TEXT SECTION START
The Association of Southeast Asian Nations (ASEAN) is considering introducing a digital COVID-19 vaccine certificate as a means of reviving the region’s comatose tourism sector.
Representatives from the Southeast Asian bloc’s 10 member states discussed the idea of a common certificate during the two-day ASEAN Economic Ministers meeting that ended Wednesday.
Azmin Ali, Malaysia’s minister of international trade and industry told reporters that the 10 nations “shared their national efforts on the vaccination program” and agreed on the need to “speed up” the distribution of vaccines throughout the region.
“The economic ministers also deliberated on the possibility of introducing a common digital vaccine certificate, especially to speed up the opening up of sectors most hard hit, such as the tourism industry,” he added.
The proposed ASEAN vaccine certificate comes as the European Union is set to finalize plans for a digital green pass that proves a traveler has been vaccinated against the coronavirus. Ali said there was no timeline for the introduction of the vaccine certificate, but expressed hopes that “it can be finalized in the near future.”
Tourism is a vital industry for many Southeast Asian nations. In 2019, the region attracted 133.1 million international tourist arrivals, and in Thailand, the sector made up close to a fifth of the country’s GDP. But the region’s tourist industry was gutted by the travel bans imposed due to COVID-19, impacting the economic livelihoods of hundreds of thousands out of work.
Ali said that there was no specific timeline for the introduction of the ASEAN vaccine certificate, but it would be a logical first step in reviving the growing intraregional tourist market. According to the ASEAN Secretariat, the region saw more than 50 million intra-regional visitor arrivals in 2019, which made up 36 percent of the region’s total.
It also makes sense given the fact that the COVID-19 vaccine rollouts in some Southeast Asian countries are likely to be protracted. All 10 ASEAN states have now commenced their vaccination campaigns, starting with senior government officials, health care workers, and seniors.
In January 2021, the Economic Intelligence Unit published a report stating that while nations like Singapore and Vietnam will complete their vaccination programs in the next year or so, it could take much longer in other nations.
In particular, Myanmar, Laos, Cambodia, the Philippines, and Indonesia – which together make up the bulk of Southeast Asia’s population – are all expected to take at least two years to reach widespread vaccination rates, and possibly longer.
The creation of a regional vaccine certificate is thus an indispensable step in getting tourism back and running in the meantime, and beginning the long process of pulling the region out of its COVID-19-induced slump.
TEXT SECTION END
DATA EXTRACT START
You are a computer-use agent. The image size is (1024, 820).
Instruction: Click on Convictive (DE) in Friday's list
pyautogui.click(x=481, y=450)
DATA EXTRACT END
§ **WORK INSTRUCTIONS**: Revise the text on the ASEAN vaccine certificate from "The Association of" to "that ended Wednesday.", putting "struggling" in place of "comatose".

§ **OUTPUT FOR THIS TASK**:
The Association of Southeast Asian Nations (ASEAN) is considering introducing a digital COVID-19 vaccine certificate as a means of reviving the region’s struggling tourism sector.
Representatives from the Southeast Asian bloc’s 10 member states discussed the idea of a common certificate during the two-day ASEAN Economic Ministers meeting that ended Wednesday.